In all, there were seven separate digital images, six original exposures that had been shot on the same date four months ago. The only exception was the attempted enlargement, the image that was so badly mangled by poor focus, resolution, and glare that it was worthless. From the digital data he couldn’t be certain when the enlargement was originally made, but it had last been opened and edited two days prior to Pike’s e-mail. That was probably when Pike realized it wasn’t going to get any better, gave up, and sent it in to be professionally processed.
Honeycutt knew from Pike’s e-mail that the attempted enlargement was something in the background of one of the other pictures. What he didn’t know was which one. Take his pick. There were six.
Pike probably assumed that the lab would work off his own failed enlargement, cleaning it up.
Honeycutt wanted to work from the original rather than Pike’s degraded copy so that he could use the lab’s software to render the enhancements and get the best image possible.
Worse, Pike’s enlargement failed to copy sufficient file data from the original shot so that the original could be easily identified.
To Honeycutt, Pike’s enlargement was nothing but a white fuzzy blur with a few dark lines on it. With nothing else to orient him, finding the original picture and then locating the tiny speck in the background that represented Pike’s target took the better part of an hour. It was like finding a single piece to a jigsaw puzzle in one of six different puzzle boxes.

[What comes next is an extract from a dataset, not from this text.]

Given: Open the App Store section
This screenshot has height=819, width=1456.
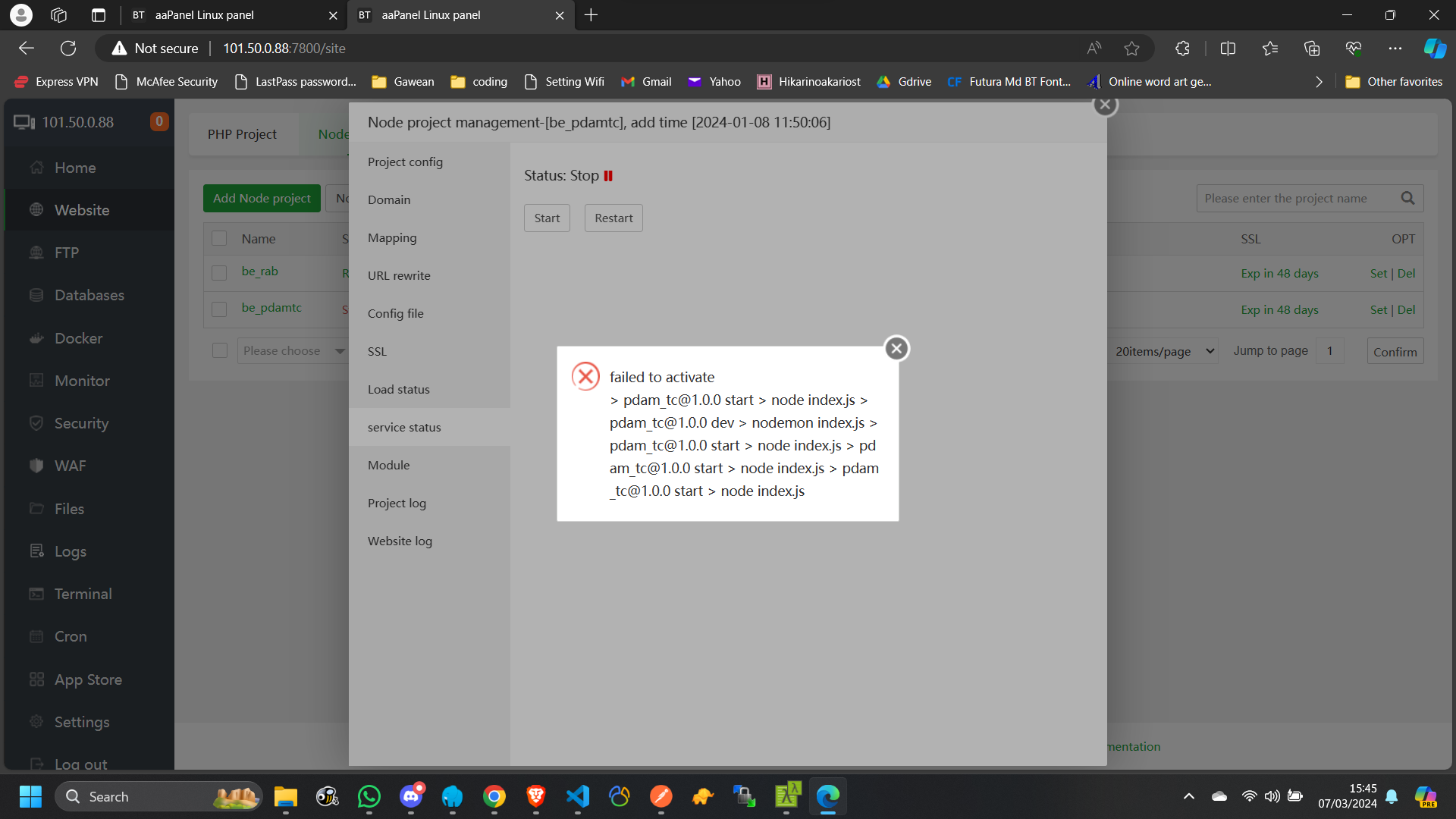Looking at the screenshot, I should coord(88,679).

He looked for color, the shade of white in the enlargement, and then tried to imagine how small it might be in the original digital frame.
There was a piece of white cloth on a flat boulder off to one side in one of the pictures. Not it.

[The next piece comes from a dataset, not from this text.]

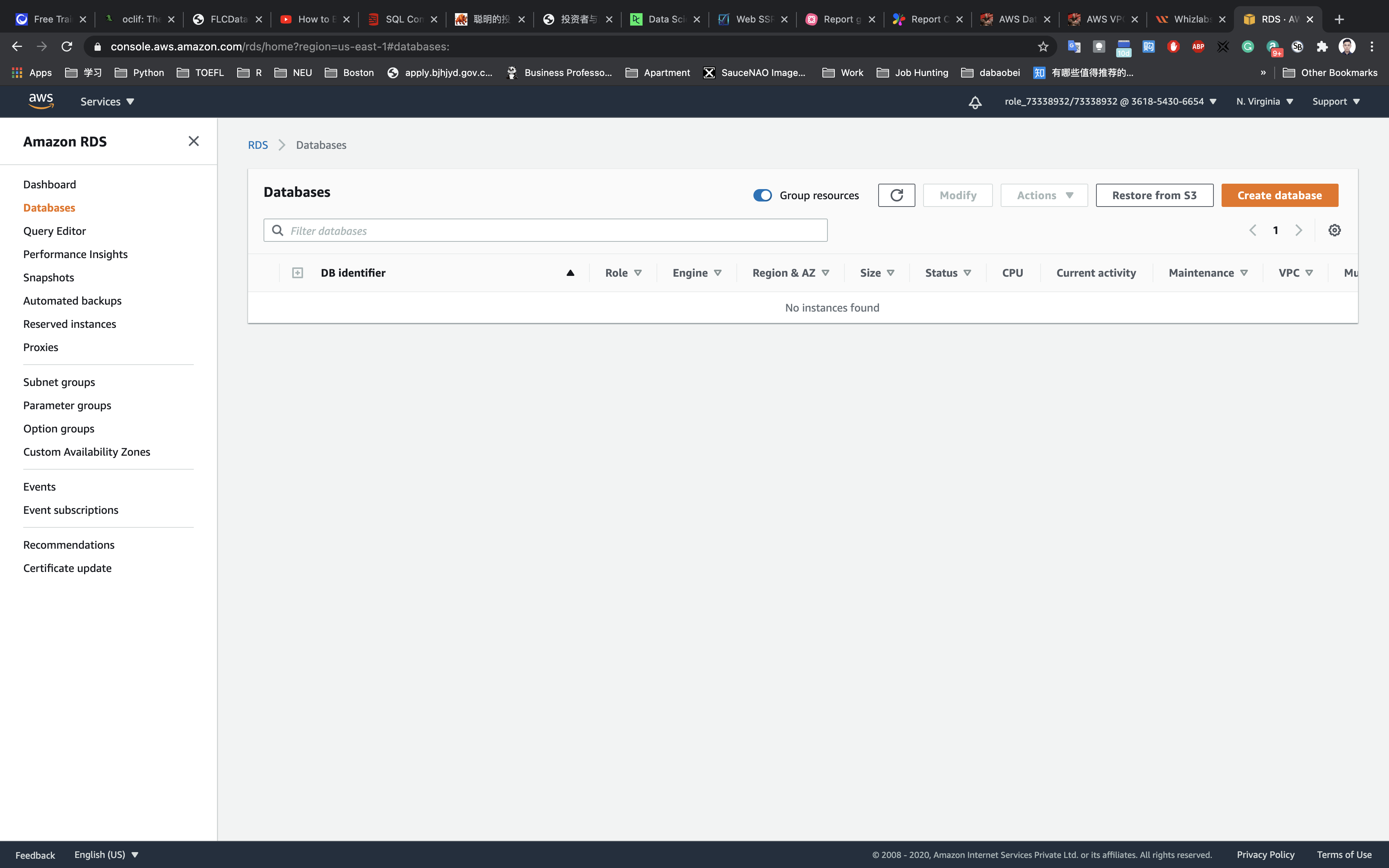Bookmark page with star icon
Screen dimensions: 1389x868
point(1043,46)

One of the men was holding a sheet of paper. He appeared in four of the shots, holding the paper in a different position with differing shadows and shades of light in each one. Honeycutt was able to eliminate two of them just by looking, and then used the magnification of the software to eliminate the other two.
When he finally found what he was looking for, Honeycutt suddenly realized what was happening in the pictures, the arm gestures and all the frenetic movement. The item in question provided the missing context for the photographs because the old man kept pointing at it. Only the stop-action of the camera’s shutter kept his outstretched finger from getting there.
The men in the pictures weren’t just talking, they were arguing. If Honeycutt had to guess, what they were arguing about had to do with the square white speck in the distance, the one on the table behind them, near the house. It was this document that Pike was trying to read.